If the code explicitly uses the SE or SA in a function, the compiler does not choose to use either the SE or the SA for optimization. In this case, the compiler assumes that the code handles all aspects of optimization with the SE and SA within that function.

For further information on automatic use of the SE and SA and the associated compiler options, see the C7000 C/C++ Compiler User's Guide (SPRUIG8).

#### 2.3.4 Loop Collapsing and Loop Coalescing

The compiler attempts to *collapse* or *coalesce* nested loops if it is legal and can improve performance. A *nested loop* is a set of two loops where one loop resides inside of another enclosing loop. Both collapsing and coalescing involve transforming a nested loop into a single loop. Collapsing takes place when there is no code in the outer loop. Coalescing takes place when there is code in the outer loop.

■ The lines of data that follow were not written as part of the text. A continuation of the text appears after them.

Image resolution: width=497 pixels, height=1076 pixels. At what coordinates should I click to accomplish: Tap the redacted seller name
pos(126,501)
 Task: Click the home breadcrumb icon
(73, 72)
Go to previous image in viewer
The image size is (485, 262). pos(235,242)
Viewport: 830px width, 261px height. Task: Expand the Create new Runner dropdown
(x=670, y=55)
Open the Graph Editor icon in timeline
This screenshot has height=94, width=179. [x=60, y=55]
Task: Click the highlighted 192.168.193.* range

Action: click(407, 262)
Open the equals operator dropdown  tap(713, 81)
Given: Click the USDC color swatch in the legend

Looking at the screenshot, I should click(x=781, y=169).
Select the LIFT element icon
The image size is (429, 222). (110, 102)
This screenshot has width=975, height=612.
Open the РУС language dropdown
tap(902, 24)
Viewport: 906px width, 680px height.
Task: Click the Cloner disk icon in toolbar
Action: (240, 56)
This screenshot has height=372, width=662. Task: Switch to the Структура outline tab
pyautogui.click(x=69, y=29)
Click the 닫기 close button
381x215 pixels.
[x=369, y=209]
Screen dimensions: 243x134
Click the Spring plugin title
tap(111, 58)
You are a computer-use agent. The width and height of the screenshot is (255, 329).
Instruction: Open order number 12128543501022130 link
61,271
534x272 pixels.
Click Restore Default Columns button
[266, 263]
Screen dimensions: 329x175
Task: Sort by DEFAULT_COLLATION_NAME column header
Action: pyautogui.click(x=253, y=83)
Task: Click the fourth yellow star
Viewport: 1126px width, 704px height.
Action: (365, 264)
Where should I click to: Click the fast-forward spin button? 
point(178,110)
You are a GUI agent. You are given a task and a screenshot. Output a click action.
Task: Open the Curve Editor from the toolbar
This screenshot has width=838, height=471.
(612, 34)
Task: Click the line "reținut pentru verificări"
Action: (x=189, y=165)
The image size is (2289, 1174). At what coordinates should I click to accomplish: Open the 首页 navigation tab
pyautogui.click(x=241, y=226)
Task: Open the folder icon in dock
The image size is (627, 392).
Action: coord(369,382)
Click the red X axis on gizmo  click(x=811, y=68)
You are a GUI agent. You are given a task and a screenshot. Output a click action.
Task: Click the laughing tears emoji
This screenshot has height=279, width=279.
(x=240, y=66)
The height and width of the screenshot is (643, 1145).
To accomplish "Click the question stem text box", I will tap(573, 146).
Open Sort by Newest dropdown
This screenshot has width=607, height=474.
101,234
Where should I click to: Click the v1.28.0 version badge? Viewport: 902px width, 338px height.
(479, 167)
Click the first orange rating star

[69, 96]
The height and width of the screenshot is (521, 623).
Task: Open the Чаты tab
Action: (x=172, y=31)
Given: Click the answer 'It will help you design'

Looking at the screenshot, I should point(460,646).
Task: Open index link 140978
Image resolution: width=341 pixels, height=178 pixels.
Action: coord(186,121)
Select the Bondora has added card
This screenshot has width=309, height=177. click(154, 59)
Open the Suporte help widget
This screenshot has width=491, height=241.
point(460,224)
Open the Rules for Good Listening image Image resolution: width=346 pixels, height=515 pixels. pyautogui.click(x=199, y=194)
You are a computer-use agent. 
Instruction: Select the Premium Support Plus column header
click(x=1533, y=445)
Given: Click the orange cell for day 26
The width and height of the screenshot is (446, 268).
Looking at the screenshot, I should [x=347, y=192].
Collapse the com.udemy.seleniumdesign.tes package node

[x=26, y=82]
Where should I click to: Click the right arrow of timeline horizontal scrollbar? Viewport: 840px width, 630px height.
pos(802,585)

After the two nested loops are combined into one loop, the code that was in the body of the outer loop must be transformed so that it conditionally executes only when necessary. Collapsing and coalescing can have performance benefits because only one pipe-up and pipe-down are executed when the loop nest is executed, instead of a pipe-down and pipe-up of the inner loop every time the outer loop executes when loop coalescing/collapsing is not performed.

In order to perform loop collapsing or loop coalescing, the combined loop must be able to be software pipelined. This means that the loop nest must not contain function calls. The loops must each have a signed counting iterator that iterates a fixed amount each time. That is, the inner loop must not iterate a different number of times depending on which outer loop iteration execution is in. Also, the outer loop must not contain too much code, otherwise the transformation will not improve performance. If the outer loop carries a memory dependence, loop coalescing and loop collapsing likely will not be performed.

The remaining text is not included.